> Document passage
·····

Introduction
Automated market makers (AMMs) are an alternative to limit order books as a way to offer markets for assets to be exchanged. With a traditional limit order book, a liquidity provider sets their own prices for assets to be traded; in an AMM, however, a liquidity provider deposits two or more assets into a liquidity pool, and an algorithm automatically determines an exchange rate for each asset in the pool based on their relative supply. As a result, if the value of one asset inside the pool increases externally, arbitrageurs will execute trades in order to adjust the ratio of assets within the pool to accurately reflect the existing market.
Why AMMs are so prevalent in decentralized finance
While automated market making has existed as a strategy in traditional finance for a while, AMMs as a market structure have taken over the DeFi space due to limitations in blockchain technology. In limit order books, market makers must manually adjust their offered prices to reflect changing market conditions. However, managing a limit order book on-chain is highly impractical because of the slow speed and gas fee incurred every time a change is made. Any improvements to the user experience would require the market liquidity and asset custody to move off-chain and be managed by centralized entities, which both defeats the purpose and goes against the ethos of decentralization.
AMMs remove the need for liquidity providers to manually adjust their pricing, enabling users to trade assets on-chain in a completely decentralized and non-custodial manner. Further, without the need for manual pricing, AMMs make it easy to bootstrap liquid markets across lesser known assets without the need for professional market makers to operate them.
Providing liquidity in an AMM
Traditionally, market makers earn money by offering a bid/ask spread on an asset and occasionally taking positions that expose them to price movements for that asset. In limit order books, good market makers can differentiate themselves through their pricing strategy and how they manage their positions/overall exposure.
In AMMs, however, liquidity providers have none of these options: they don’t choose the prices they offer, nor do they choose the positions they take on assets. Rather, liquidity providers are forced to take positions in the market based on the relative balance of asset values in the pool; this means that as the ratio of assets in the liquidity pool changes, so does a liquidity provider’s position. As a result, liquidity providers don’t always withdraw the same amount of assets from a pool that they deposit. Instead, the final amount they receive of each asset is determined by the net change in price ratio of the assets during the liquidity provision period.

·····

> Supplied data
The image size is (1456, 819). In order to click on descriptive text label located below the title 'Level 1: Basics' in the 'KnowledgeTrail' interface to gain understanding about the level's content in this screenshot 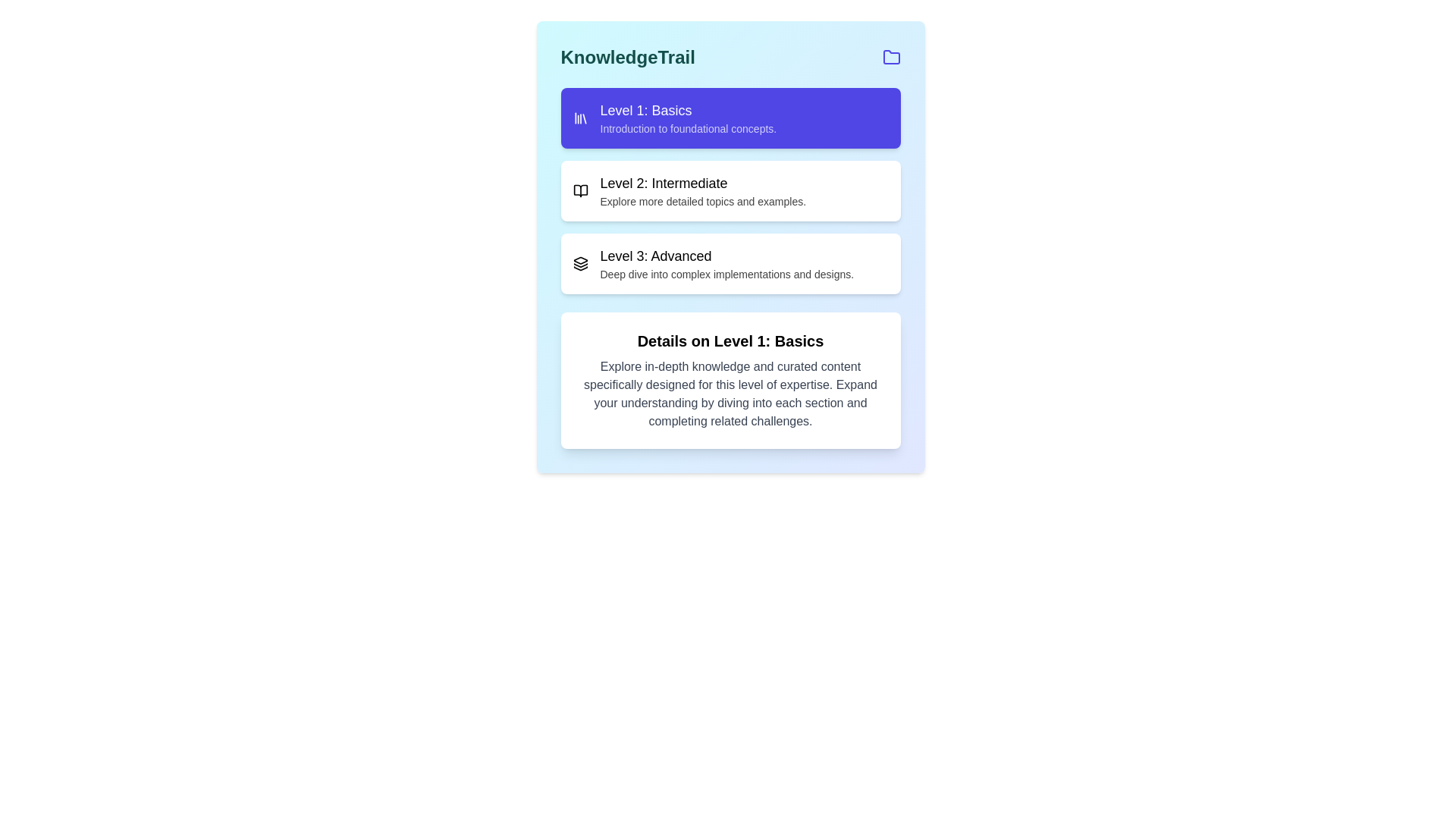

·····

> Jobs
**A.** Translate this sentence from the passage on automated market makers into Spanish: "AMMs remove the need for liquidity providers to manually adjust their pricing, enabling users to trade assets on-chain in a completely decentralized and non-custodial manner."
**B.** Carry the passage on automated market makers forward from its final sentence.

> Answers given
**A.** Los AMM eliminan la necesidad de que los proveedores de liquidez ajusten manualmente sus precios, lo que permite a los usuarios intercambiar activos en la cadena de una manera completamente descentralizada y sin custodia.

**B.**
Oftentimes, due to arbitrage, the final net value of assets withdrawn is lower than the total value deposited, particularly if the price ratio of the assets changed from deposit to withdrawal. This phenomenon is called “impermanent loss”, but the name isn’t entirely accurate: these losses are only considered “impermanent” due to the assumption that the ratio of asset prices in the liquidity pool will eventually revert back to the original ratio upon deposit. In reality, however, this is rarely the case (particularly for volatile assets), and liquidity providers often incur very permanent losses due to price movements.
Liquidity providers may still be inclined to take on this volatility risk because they earn a portion of the fees from the trading that occurs within a pool. Because of this, liquidity providers should find pools with the lowest expected long-term price divergence and highest trading volume for the best opportunities; for the DeFi markets today, without the addition of alternative incentives like yield farming, these opportunities seem to be mostly in stablecoin to stablecoin pairs.
Design considerations for AMMs
Due to the popularity of DeFi, AMMs are becoming more widely used in blockchain projects. However, it’s essential to recognize that not all AMMs are the same: various factors need to be considered when designing an AMM for it to be compatible with the specific characteristics of the market it serves.
The main factor to consider is the type of function used for the AMM’s pricing algorithm. While a constant product market maker (CPMM) is by far the most common type of curve being implemented, there are many different types of functions that can be used with AMMs, each resulting in different parameters around liquidity, price slippage, and even price boundaries in the exchange rates of assets within the pool. Certain functions will be better suited for specific applications, and projects should pay attention to the curve that they use.
One example is the use of logistic pricing functions (Hanson’s Logarithmic Market Scoring Rule) in prediction markets. With this use case, assets (outcome shares) in a liquidity pool stay between $0 and $1 based on the probability of a market’s expected outcome. AMMs that use logistic functions will not only enforce these price boundaries, but also offer liquidity at every probability in a market, with the greatest price discovery around the middle of the curve (~50%).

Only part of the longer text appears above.